We use the bert-base-uncased model as served by the Transformers library Wolf et al. (2019); Devlin et al. (2018). The left-to-right language model is a Transformer decoder to predict tokens in a blank. Its input word embedding is concatenated with BERT’s output in the blank position at each time step.

A.4 Seq2seq-full and Seq2seq-fill

For both seq2seq baselines, we use Fairseq’s transformer_iwslt_de_en architecture (Ott et al., 2019). To generate training data, we apply the blanking procedure to the input dataset and generate $k$ copies of each sentence with different masks. We experiment with $k\in\{1,10,100\}$ and report the best performance, obtained by $k=10$ .

Appendix B Monte-Carlo Estimate of Perplexity

For a sentence $x$ of length $n$ , we estimate $p(x;\theta)$ in Eq. (5) with $m$ samples:

X_{m}=\frac{n!}{m}\sum_{i=1}^{m}p(x,\sigma_{i};\theta)

where $\sigma_{i}$ ’s are randomly sampled orders.

Note that $X_{m}$ is an unbiased estimate of $p(x;\theta)$ :

\mathbb{E}[X_{m}]=p(x;\theta)

The estimated PPL is accordinly:

Y_{m}=X_{m}^{-1/n}

Since $z^{-1/n}$ is a convex function of $z$ ,

\mathbb{E}[Y_{m}]=\mathbb{E}[X_{m}^{-1/n}]\geq\mathbb{E}[X_{m}]^{-1/n}=p(x;\theta)^{-1/n}

i.e., the expectation of the estimated PPL $\geq$ the actual PPL. As $m$ increases, the variance of $X_{m}$ decreases, and the inequality becomes tighter.

Hence, we will observe that as $m$ increases, the estimated PPL becomes smaller and converges to the real PPL.

Appendix C Generation Trajectory

also

the also

the also choice

the salsa also choice

the salsa was also choice

the salsa was also only choice

the salsa was also only choice .

the salsa was also my only choice .

, terrible

poor , terrible

poor , terrible ,

poor , terrible , very

poor selection , terrible , very

very poor selection , terrible , very

very poor selection , service terrible , very

very poor selection , service terrible , very !

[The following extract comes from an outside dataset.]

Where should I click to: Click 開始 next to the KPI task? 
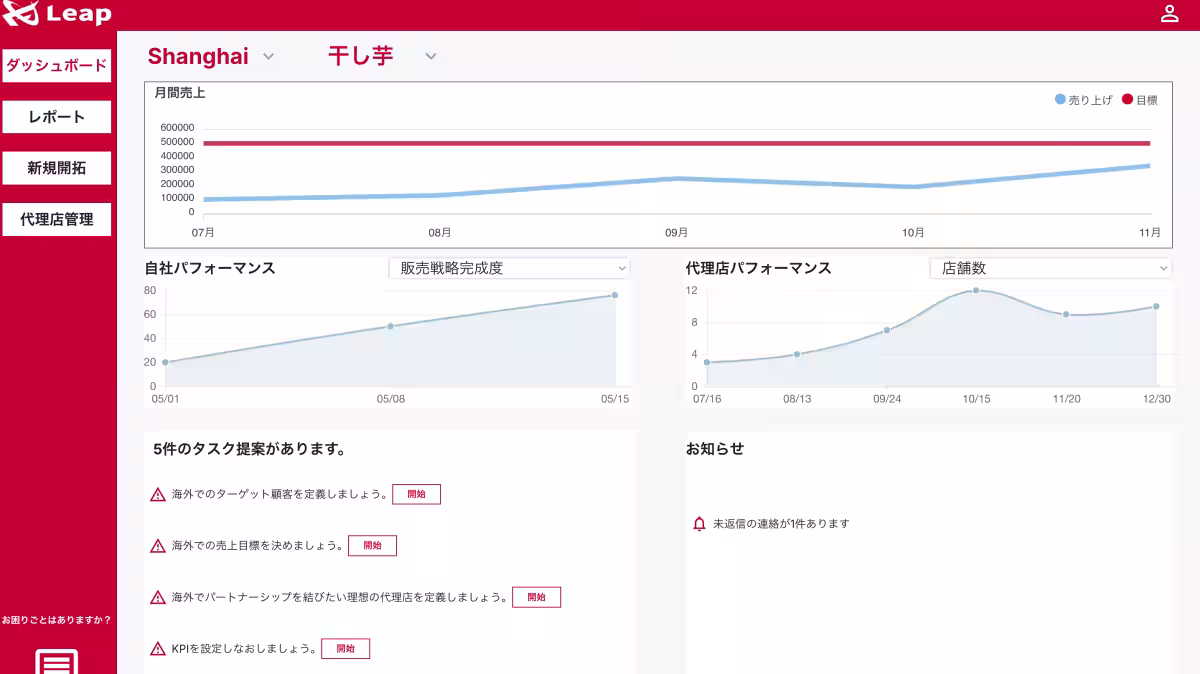point(344,648)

very poor selection , service terrible , very slow !

favorite

my favorite

my favorite pittsburgh

my favorite pittsburgh .

my favorite restaurant pittsburgh .

my favorite restaurant in pittsburgh .

the

is the

is the .

is the are .

food is the are .

food is the are friendly .

food is and the are friendly .

food is delicious and the are friendly .

food is delicious and the are very friendly .

food is delicious and the owners are very friendly .

the food is delicious and the owners are very friendly .

Figure 7: Examples of BLM generation trajectory on the Yelp review dataset.